Re: What is the point of RAID?
On Fri, 07 Nov 2008, Mike Bird wrote:
>> systems have RAID / and RAID /boot. Some have RAID swap, although
>> there are performance tradeoffs to be considered for RAID swap.
> On Fri Nov 7 18:50 , Henrique de Moraes Holschuh sent:
> Well, I hope you ARE aware that the box will lock up hard or panic if
> anything happens to the device hosting the swap AND it needs to swap in or
> out.
> Better to swap to file inside the RAID array, or to not have a swap
> partition at all, if you are not going to protect it.
Very sound advice, and to expand on this, please check this link:
http://tldp.org/HOWTO/Software-RAID-HOWTO-2.html#ss2.3
<snip>
There's no reason to use RAID for swap performance reasons.
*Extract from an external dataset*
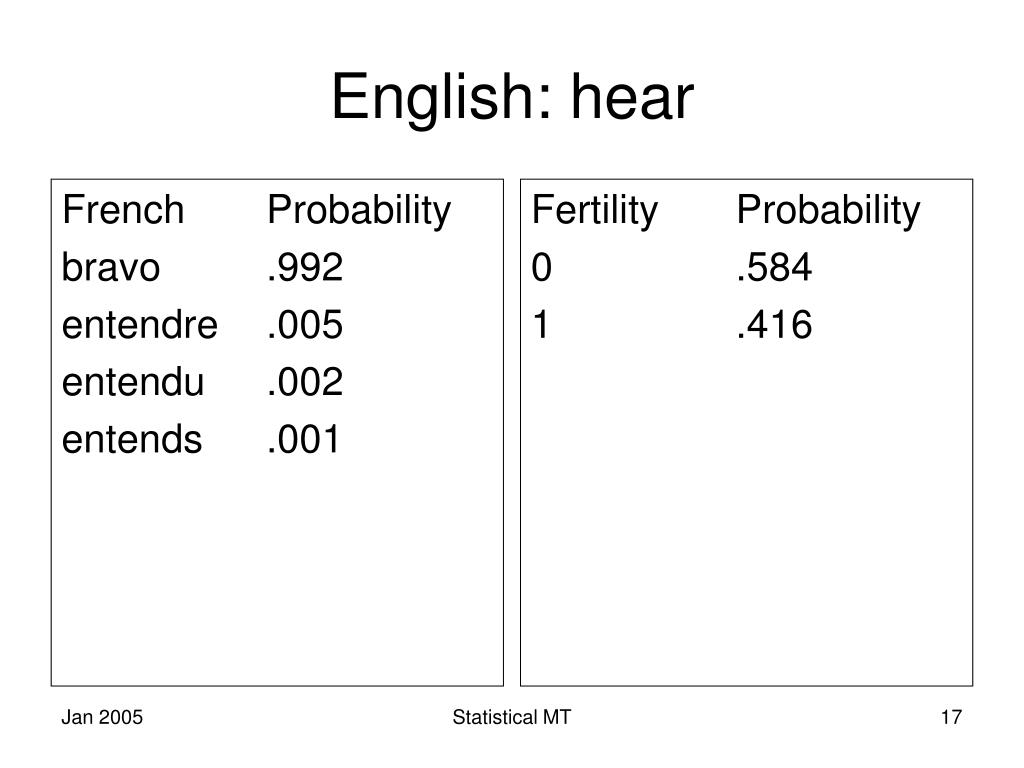Select the word 'bravo'

(x=110, y=267)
The kernel itself can stripe swapping on several devices, if you just give them the same priority in the /etc/fstab file.
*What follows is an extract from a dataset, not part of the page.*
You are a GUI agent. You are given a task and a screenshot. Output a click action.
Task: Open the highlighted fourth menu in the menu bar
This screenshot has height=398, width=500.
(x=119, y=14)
A nice /etc/fstab looks like:
/dev/sda2 swap swap defaults,pri=1 0 0
/dev/sdb2 swap swap defaults,pri=1 0 0
/dev/sdc2 swap swap defaults,pri=1 0 0
/dev/sdd2 swap swap defaults,pri=1 0 0
/dev/sde2 swap swap defaults,pri=1 0 0
/dev/sdf2 swap swap defaults,pri=1 0 0
/dev/sdg2 swap swap defaults,pri=1 0 0
This setup lets the machine swap in parallel on seven SCSI devices. No need for RAID, since this has been a kernel feature for a long time.
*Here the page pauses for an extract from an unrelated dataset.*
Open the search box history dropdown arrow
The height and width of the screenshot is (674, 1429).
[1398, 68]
Another reason to use RAID for swap is high availability. If you set up a system to boot on eg. a RAID-1 device, the system should be able to survive a disk crash. But if the system has been swapping on the now faulty device, you will for sure be going down. Swapping on a RAID-1 device would solve this problem.
There has been a lot of discussion about whether swap was stable on RAID devices. This is a continuing debate, because it depends highly on other aspects of the kernel as well. As of this writing, it seems that swapping on RAID should be perfectly stable, you should however stress-test the system yourself until you are satisfied with the stability.
You can set up RAID in a swap file on a file system on your RAID device, or you can set up a RAID device as a swap partition, as you see fit. As usual, the RAID device is just a block device.
<snip>
Disregard what is says about "SCSI", yet this information is still valid.
It pertains to all modern day drives (PATA, SATA, SCSI, etc.).
However, I'm not quite sure I agree with the last paragraph in the
<snip> I've provided. It may lead to the same type of failure Henrique
described. Please correct me if I'm wrong.